Because of Irving, the Brooklyn road is much more muddied for Dragic.
The Nets mainstream media beat reporters have been all over the biggest mystery in the aftermath of the Harden trade, and that’s how the pieces, especially Simmons, will fit together.
The Daily News’ Kristian Winfield was the latest to tackle the subject over the weekend, and while I have a high regard for his reporting skills, I will respectfully disagree with his conclusion on the matter.
The short answer as to whether the Nets can thrive offensively while playing a pair of non-shooters in Simmons and center Andre Drummond on the court together for large stretches is no.
Don’t get me wrong, any time you have transformational talents like Kevin Durant and Irving on your side, there’s often a way to create a bucket when it’s needed. However, by not properly spacing the floor, you’re taking away a good chunk of their repertoire, and it’s quite foreseeable that it will eventually come back to bite the Nets at a critical juncture.
How? Say Simmons crosses the midcourt line as per above. His defender is already ensconced in the paint, since that’s where 551 of his 583 field goal attempts took place last season--he shot 10-for-31 (32%) from outside the restricted area, per NBA.com. Even after Simmons passes, his man can feel free to zone up on the ball side, only paying attention to Simmons if he moves towards a dunker’s spot.

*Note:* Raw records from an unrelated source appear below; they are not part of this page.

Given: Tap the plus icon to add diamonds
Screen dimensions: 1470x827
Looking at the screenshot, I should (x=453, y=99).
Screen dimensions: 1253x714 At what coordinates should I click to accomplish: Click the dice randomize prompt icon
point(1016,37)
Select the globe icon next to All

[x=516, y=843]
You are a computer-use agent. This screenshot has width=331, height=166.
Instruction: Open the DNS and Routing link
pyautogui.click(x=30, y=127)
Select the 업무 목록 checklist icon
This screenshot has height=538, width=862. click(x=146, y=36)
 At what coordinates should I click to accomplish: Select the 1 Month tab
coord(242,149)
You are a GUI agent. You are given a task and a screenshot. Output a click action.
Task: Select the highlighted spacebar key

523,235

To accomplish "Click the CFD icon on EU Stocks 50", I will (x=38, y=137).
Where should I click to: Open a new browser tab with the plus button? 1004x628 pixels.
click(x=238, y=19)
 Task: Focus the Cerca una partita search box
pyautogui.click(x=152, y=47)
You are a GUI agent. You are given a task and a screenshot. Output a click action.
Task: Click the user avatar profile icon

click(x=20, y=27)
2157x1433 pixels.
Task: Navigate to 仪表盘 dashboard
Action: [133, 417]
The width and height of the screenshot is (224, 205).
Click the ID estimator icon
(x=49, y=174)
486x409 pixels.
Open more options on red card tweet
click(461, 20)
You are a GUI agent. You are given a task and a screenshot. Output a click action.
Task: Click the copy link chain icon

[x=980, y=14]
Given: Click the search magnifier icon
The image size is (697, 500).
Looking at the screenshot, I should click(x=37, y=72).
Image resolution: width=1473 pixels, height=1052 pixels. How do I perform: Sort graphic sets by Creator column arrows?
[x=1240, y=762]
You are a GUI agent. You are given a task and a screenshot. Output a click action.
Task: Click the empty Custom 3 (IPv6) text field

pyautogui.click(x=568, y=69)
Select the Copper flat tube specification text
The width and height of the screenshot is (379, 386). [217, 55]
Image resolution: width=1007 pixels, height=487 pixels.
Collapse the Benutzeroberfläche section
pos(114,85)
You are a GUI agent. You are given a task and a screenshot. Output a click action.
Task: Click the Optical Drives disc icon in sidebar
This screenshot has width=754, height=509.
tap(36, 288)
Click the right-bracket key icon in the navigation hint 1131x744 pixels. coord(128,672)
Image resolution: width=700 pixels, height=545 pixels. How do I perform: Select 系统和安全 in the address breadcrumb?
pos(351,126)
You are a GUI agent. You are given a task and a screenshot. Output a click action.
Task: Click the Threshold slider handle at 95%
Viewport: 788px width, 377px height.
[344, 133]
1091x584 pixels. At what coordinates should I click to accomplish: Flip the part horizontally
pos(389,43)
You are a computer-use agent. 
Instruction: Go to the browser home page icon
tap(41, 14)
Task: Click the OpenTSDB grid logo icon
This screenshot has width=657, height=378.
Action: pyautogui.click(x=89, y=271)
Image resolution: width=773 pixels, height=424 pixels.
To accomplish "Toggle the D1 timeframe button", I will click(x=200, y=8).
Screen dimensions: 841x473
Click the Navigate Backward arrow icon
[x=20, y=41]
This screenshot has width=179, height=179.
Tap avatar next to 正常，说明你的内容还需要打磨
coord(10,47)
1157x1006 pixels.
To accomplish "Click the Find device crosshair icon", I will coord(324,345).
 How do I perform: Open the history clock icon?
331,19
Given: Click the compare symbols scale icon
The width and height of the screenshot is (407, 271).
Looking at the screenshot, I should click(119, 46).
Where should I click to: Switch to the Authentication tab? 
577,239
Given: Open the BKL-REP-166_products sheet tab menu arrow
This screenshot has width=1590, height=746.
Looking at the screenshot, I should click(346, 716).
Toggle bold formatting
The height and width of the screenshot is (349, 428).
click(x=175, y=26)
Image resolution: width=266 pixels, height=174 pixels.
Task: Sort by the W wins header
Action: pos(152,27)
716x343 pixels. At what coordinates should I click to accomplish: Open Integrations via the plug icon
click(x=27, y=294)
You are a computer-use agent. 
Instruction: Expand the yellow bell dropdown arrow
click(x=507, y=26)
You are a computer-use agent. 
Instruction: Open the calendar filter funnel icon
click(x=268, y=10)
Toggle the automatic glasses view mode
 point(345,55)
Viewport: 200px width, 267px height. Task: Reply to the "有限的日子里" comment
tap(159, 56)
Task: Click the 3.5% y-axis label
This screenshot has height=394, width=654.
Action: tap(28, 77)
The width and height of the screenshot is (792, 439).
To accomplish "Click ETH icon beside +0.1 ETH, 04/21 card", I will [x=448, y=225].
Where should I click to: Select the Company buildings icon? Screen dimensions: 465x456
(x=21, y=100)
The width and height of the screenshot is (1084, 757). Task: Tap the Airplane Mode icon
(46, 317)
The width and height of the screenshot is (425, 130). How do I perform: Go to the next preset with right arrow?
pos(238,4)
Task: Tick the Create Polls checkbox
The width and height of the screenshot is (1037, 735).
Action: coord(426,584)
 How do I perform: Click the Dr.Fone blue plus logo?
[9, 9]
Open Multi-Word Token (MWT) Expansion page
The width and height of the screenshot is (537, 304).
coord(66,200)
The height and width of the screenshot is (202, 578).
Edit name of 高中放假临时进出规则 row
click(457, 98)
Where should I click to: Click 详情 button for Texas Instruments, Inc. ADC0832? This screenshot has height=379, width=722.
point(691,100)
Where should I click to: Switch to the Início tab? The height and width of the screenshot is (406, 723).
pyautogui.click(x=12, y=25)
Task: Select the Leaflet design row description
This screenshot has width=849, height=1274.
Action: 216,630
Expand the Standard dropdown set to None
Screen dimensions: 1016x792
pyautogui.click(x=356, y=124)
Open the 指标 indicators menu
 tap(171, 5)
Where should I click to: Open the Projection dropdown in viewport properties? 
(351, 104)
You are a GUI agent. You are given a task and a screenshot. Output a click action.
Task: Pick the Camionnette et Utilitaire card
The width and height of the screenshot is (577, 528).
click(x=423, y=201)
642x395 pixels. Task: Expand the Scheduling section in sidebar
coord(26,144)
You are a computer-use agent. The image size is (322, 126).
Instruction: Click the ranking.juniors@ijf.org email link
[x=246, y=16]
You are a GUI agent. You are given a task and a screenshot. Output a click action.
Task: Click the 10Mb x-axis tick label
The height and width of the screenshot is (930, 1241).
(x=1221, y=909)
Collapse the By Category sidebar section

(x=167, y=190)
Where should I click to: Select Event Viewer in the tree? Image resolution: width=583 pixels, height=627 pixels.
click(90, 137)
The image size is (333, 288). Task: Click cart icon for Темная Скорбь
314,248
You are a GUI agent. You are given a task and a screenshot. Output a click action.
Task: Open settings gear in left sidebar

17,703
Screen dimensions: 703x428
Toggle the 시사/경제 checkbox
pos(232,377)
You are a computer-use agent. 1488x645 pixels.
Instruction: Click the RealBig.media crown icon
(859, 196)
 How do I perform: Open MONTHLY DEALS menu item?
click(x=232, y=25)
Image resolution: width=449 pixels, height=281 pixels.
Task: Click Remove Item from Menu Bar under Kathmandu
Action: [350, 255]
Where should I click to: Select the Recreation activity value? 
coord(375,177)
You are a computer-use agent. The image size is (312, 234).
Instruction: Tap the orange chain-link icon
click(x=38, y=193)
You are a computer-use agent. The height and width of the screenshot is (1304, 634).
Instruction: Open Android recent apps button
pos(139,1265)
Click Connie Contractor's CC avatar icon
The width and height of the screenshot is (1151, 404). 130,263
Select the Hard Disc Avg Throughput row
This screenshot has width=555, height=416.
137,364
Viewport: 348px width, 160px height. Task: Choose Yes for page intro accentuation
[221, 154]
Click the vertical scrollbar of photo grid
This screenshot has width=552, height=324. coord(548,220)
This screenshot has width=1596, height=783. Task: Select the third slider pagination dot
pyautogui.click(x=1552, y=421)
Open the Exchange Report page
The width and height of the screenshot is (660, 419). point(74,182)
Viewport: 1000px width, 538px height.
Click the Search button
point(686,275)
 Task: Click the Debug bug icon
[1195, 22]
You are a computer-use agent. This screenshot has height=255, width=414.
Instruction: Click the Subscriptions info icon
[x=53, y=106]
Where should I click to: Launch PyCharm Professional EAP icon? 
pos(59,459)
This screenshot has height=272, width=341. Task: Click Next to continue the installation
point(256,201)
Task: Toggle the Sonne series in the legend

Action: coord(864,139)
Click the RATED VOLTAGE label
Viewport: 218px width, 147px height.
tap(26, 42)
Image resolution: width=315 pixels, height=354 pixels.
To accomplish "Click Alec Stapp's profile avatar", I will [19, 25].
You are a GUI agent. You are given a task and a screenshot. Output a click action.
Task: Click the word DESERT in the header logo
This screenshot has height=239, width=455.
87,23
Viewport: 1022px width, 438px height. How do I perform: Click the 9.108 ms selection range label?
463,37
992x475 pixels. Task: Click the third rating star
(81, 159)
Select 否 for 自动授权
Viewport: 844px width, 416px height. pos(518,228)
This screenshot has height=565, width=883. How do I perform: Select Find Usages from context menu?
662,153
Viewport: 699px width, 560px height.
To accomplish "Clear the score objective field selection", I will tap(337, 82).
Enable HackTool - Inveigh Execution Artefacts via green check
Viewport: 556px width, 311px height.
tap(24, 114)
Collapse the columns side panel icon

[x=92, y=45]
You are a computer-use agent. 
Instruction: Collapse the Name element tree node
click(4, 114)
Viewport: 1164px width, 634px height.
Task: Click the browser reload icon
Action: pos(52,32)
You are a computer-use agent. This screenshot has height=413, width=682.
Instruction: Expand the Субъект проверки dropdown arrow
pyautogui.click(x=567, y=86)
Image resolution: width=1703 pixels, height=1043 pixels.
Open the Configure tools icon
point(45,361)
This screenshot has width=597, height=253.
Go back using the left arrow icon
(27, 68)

The same goes for Drummond, who has been averaging a hideous 0.58 points per possession on 43 post-ups this season. Defenders can flash off him to scrape at the gather of a penetrating ballhandler and/or challenge the shot and they’ll be fine as long as they can scurry back to keep Drummond in front.
With defenses now armed with two potentially long extra defenders already in help position nearby, the driving lanes will get jam-packed like the BQE after former Mayor Bill De Blasio’s parting gift of a road diet. Congratulations, you just turned the Nets’ dynamic three-level offense into a strict jump-shooting team.
Again, the Nets boast the top three and four-of-the-top-five mid-range shooters in the league (minimum 100 attempts), per NBA.com, in Aldridge, KD, Curry, and rookie Cam Thomas—while Irving led the NBA in the category last season but has seen his efficiency plummet to 38.8%--so they can get away with suboptimal floor spacing for a little bit.
But now factor in the added intensity of the playoffs, where every shot against is contested exponentially harder than in relatively meaningless regular season contests, and you can see how this plan isn’t likely to be sustainable.
The Nets’ best chance at success is to start Aldridge in the middle so the defense has to account for him from as far as about 18-feet away. That allows Simmons the freedom to roam with Curry/Mills spotting up behind the three-point arc while the Nets’ stars go to work. Defenders have to stay home or risk allowing an uncontested look from an excellent shooter.
Maybe if the Nets face the Sixers and behemoth center Joel Embiid, you match up with Drummond, but in such a series, I can see the Nets needing all five of their bigs to bang with him anyway.
Drummond and Simmons will undoubtedly spend time together on the court, but those minutes should be tucked away against opposing team’s bench units, when the paint congestion will be easier to tolerate. Starting both would be an unappetizing recipe.